What is needed: Exactly as they stand, the data below are to be printed again.

Dataset records:
*-*-*

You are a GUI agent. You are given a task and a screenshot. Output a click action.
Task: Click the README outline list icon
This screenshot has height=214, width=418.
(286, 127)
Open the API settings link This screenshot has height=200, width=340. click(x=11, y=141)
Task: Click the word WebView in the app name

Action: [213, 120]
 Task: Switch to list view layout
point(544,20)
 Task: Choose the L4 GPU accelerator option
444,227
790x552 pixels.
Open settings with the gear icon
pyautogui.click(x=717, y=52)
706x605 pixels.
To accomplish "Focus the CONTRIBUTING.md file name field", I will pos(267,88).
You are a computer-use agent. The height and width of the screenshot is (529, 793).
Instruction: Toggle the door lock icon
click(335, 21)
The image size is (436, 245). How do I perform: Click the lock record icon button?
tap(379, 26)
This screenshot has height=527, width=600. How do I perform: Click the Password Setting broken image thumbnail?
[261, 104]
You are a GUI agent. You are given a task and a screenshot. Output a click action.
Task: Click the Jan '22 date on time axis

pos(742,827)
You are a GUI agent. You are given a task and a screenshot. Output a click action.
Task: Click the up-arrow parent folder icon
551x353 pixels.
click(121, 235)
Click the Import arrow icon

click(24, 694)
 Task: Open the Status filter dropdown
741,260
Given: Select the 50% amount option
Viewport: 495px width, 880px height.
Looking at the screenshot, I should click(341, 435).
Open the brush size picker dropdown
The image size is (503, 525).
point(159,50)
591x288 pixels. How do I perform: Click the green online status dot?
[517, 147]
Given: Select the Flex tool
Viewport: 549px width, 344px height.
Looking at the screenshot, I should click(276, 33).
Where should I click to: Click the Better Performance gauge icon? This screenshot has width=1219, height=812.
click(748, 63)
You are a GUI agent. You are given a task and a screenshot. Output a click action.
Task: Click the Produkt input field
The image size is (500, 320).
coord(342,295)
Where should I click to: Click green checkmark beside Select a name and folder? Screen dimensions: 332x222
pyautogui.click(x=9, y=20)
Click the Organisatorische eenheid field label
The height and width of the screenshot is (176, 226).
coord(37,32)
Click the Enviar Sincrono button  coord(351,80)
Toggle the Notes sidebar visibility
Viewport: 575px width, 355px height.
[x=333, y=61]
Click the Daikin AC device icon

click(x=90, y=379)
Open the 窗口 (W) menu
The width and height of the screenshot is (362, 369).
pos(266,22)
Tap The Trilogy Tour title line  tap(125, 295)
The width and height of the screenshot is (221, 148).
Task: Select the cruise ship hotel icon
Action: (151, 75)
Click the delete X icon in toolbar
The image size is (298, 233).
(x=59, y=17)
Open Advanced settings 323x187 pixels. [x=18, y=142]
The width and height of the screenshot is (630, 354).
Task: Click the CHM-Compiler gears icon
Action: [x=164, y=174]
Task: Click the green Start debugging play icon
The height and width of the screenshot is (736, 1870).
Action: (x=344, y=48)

*-*-*

Your response:
You are a GUI agent. You are given a task and a screenshot. Output a click action.
Task: Click the README outline list icon
This screenshot has height=214, width=418.
(286, 127)
Open the API settings link This screenshot has height=200, width=340. click(x=11, y=141)
Task: Click the word WebView in the app name

Action: [213, 120]
 Task: Switch to list view layout
point(544,20)
 Task: Choose the L4 GPU accelerator option
444,227
790x552 pixels.
Open settings with the gear icon
pyautogui.click(x=717, y=52)
706x605 pixels.
To accomplish "Focus the CONTRIBUTING.md file name field", I will pos(267,88).
You are a computer-use agent. The height and width of the screenshot is (529, 793).
Instruction: Toggle the door lock icon
click(335, 21)
The image size is (436, 245). How do I perform: Click the lock record icon button?
tap(379, 26)
This screenshot has height=527, width=600. How do I perform: Click the Password Setting broken image thumbnail?
[261, 104]
You are a GUI agent. You are given a task and a screenshot. Output a click action.
Task: Click the Jan '22 date on time axis

pos(742,827)
You are a GUI agent. You are given a task and a screenshot. Output a click action.
Task: Click the up-arrow parent folder icon
551x353 pixels.
click(121, 235)
Click the Import arrow icon

click(24, 694)
 Task: Open the Status filter dropdown
741,260
Given: Select the 50% amount option
Viewport: 495px width, 880px height.
Looking at the screenshot, I should click(341, 435).
Open the brush size picker dropdown
The image size is (503, 525).
point(159,50)
591x288 pixels. How do I perform: Click the green online status dot?
[517, 147]
Given: Select the Flex tool
Viewport: 549px width, 344px height.
Looking at the screenshot, I should click(276, 33).
Where should I click to: Click the Better Performance gauge icon? This screenshot has width=1219, height=812.
click(748, 63)
You are a GUI agent. You are given a task and a screenshot. Output a click action.
Task: Click the Produkt input field
The image size is (500, 320).
coord(342,295)
Where should I click to: Click green checkmark beside Select a name and folder? Screen dimensions: 332x222
pyautogui.click(x=9, y=20)
Click the Organisatorische eenheid field label
The height and width of the screenshot is (176, 226).
coord(37,32)
Click the Enviar Sincrono button  coord(351,80)
Toggle the Notes sidebar visibility
Viewport: 575px width, 355px height.
[x=333, y=61]
Click the Daikin AC device icon

click(x=90, y=379)
Open the 窗口 (W) menu
The width and height of the screenshot is (362, 369).
pos(266,22)
Tap The Trilogy Tour title line  tap(125, 295)
The width and height of the screenshot is (221, 148).
Task: Select the cruise ship hotel icon
Action: (151, 75)
Click the delete X icon in toolbar
The image size is (298, 233).
(x=59, y=17)
Open Advanced settings 323x187 pixels. [x=18, y=142]
The width and height of the screenshot is (630, 354).
Task: Click the CHM-Compiler gears icon
Action: [x=164, y=174]
Task: Click the green Start debugging play icon
The height and width of the screenshot is (736, 1870).
Action: (x=344, y=48)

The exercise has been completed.